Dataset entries
<<<<
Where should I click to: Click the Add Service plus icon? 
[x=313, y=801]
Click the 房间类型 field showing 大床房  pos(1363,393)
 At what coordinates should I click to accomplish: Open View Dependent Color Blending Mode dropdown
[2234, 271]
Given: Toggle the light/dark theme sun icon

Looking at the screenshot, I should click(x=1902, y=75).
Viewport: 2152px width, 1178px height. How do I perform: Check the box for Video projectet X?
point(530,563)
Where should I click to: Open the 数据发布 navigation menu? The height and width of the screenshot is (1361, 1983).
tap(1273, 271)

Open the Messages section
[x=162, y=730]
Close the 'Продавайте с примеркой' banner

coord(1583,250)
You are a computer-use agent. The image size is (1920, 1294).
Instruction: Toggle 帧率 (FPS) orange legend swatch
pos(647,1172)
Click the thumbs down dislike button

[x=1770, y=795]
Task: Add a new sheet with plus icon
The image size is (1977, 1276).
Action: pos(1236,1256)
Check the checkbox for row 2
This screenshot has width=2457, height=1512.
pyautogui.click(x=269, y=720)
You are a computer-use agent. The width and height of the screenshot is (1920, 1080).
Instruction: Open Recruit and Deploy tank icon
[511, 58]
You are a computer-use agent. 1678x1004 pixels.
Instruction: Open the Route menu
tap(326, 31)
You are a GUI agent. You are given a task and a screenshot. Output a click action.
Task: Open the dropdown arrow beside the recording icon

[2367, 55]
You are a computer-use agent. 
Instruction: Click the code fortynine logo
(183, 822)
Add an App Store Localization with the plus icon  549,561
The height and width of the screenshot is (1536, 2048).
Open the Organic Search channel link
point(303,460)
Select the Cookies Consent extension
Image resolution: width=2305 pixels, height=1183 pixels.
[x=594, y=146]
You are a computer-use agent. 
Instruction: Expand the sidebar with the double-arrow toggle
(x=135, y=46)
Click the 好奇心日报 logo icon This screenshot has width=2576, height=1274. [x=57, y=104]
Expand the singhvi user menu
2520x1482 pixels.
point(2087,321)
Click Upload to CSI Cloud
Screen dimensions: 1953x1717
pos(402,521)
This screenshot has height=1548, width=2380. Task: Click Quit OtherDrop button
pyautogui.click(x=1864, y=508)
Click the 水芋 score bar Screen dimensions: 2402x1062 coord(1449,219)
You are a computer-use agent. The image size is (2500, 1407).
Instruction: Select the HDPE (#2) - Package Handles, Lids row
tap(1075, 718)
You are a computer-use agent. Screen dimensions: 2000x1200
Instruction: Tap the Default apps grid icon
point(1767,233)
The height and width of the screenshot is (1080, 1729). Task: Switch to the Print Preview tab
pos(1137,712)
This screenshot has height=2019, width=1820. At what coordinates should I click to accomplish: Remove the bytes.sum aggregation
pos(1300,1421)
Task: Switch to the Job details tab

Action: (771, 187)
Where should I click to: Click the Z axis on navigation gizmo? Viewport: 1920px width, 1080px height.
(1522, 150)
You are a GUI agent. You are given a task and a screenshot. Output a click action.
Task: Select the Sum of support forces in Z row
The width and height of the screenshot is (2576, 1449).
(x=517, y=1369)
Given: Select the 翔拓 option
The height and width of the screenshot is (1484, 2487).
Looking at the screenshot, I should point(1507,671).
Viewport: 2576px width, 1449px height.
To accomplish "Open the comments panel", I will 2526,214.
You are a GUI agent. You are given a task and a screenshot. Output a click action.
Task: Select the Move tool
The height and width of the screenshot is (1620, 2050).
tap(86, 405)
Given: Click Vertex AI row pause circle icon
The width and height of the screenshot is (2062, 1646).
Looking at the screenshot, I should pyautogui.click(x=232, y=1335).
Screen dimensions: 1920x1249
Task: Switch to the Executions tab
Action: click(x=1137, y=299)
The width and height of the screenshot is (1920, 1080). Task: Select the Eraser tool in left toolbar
>>>>
### Exercise:
In full and verbatim, transcribe the data.

### Answer section:
Where should I click to: Click the Add Service plus icon? 
[x=313, y=801]
Click the 房间类型 field showing 大床房  pos(1363,393)
 At what coordinates should I click to accomplish: Open View Dependent Color Blending Mode dropdown
[2234, 271]
Given: Toggle the light/dark theme sun icon

Looking at the screenshot, I should click(x=1902, y=75).
Viewport: 2152px width, 1178px height. How do I perform: Check the box for Video projectet X?
point(530,563)
Where should I click to: Open the 数据发布 navigation menu? The height and width of the screenshot is (1361, 1983).
tap(1273, 271)

Open the Messages section
[x=162, y=730]
Close the 'Продавайте с примеркой' banner

coord(1583,250)
You are a computer-use agent. The image size is (1920, 1294).
Instruction: Toggle 帧率 (FPS) orange legend swatch
pos(647,1172)
Click the thumbs down dislike button

[x=1770, y=795]
Task: Add a new sheet with plus icon
The image size is (1977, 1276).
Action: pos(1236,1256)
Check the checkbox for row 2
This screenshot has width=2457, height=1512.
pyautogui.click(x=269, y=720)
You are a computer-use agent. The width and height of the screenshot is (1920, 1080).
Instruction: Open Recruit and Deploy tank icon
[511, 58]
You are a computer-use agent. 1678x1004 pixels.
Instruction: Open the Route menu
tap(326, 31)
You are a GUI agent. You are given a task and a screenshot. Output a click action.
Task: Open the dropdown arrow beside the recording icon

[2367, 55]
You are a computer-use agent. 
Instruction: Click the code fortynine logo
(183, 822)
Add an App Store Localization with the plus icon  549,561
The height and width of the screenshot is (1536, 2048).
Open the Organic Search channel link
point(303,460)
Select the Cookies Consent extension
Image resolution: width=2305 pixels, height=1183 pixels.
[x=594, y=146]
You are a computer-use agent. 
Instruction: Expand the sidebar with the double-arrow toggle
(x=135, y=46)
Click the 好奇心日报 logo icon This screenshot has width=2576, height=1274. [x=57, y=104]
Expand the singhvi user menu
2520x1482 pixels.
point(2087,321)
Click Upload to CSI Cloud
Screen dimensions: 1953x1717
pos(402,521)
This screenshot has height=1548, width=2380. Task: Click Quit OtherDrop button
pyautogui.click(x=1864, y=508)
Click the 水芋 score bar Screen dimensions: 2402x1062 coord(1449,219)
You are a computer-use agent. The image size is (2500, 1407).
Instruction: Select the HDPE (#2) - Package Handles, Lids row
tap(1075, 718)
You are a computer-use agent. Screen dimensions: 2000x1200
Instruction: Tap the Default apps grid icon
point(1767,233)
The height and width of the screenshot is (1080, 1729). Task: Switch to the Print Preview tab
pos(1137,712)
This screenshot has height=2019, width=1820. At what coordinates should I click to accomplish: Remove the bytes.sum aggregation
pos(1300,1421)
Task: Switch to the Job details tab

Action: (771, 187)
Where should I click to: Click the Z axis on navigation gizmo? Viewport: 1920px width, 1080px height.
(1522, 150)
You are a GUI agent. You are given a task and a screenshot. Output a click action.
Task: Select the Sum of support forces in Z row
The width and height of the screenshot is (2576, 1449).
(x=517, y=1369)
Given: Select the 翔拓 option
The height and width of the screenshot is (1484, 2487).
Looking at the screenshot, I should point(1507,671).
Viewport: 2576px width, 1449px height.
To accomplish "Open the comments panel", I will 2526,214.
You are a GUI agent. You are given a task and a screenshot. Output a click action.
Task: Select the Move tool
The height and width of the screenshot is (1620, 2050).
tap(86, 405)
Given: Click Vertex AI row pause circle icon
The width and height of the screenshot is (2062, 1646).
Looking at the screenshot, I should pyautogui.click(x=232, y=1335).
Screen dimensions: 1920x1249
Task: Switch to the Executions tab
Action: click(x=1137, y=299)
The width and height of the screenshot is (1920, 1080). Task: Select the Eraser tool in left toolbar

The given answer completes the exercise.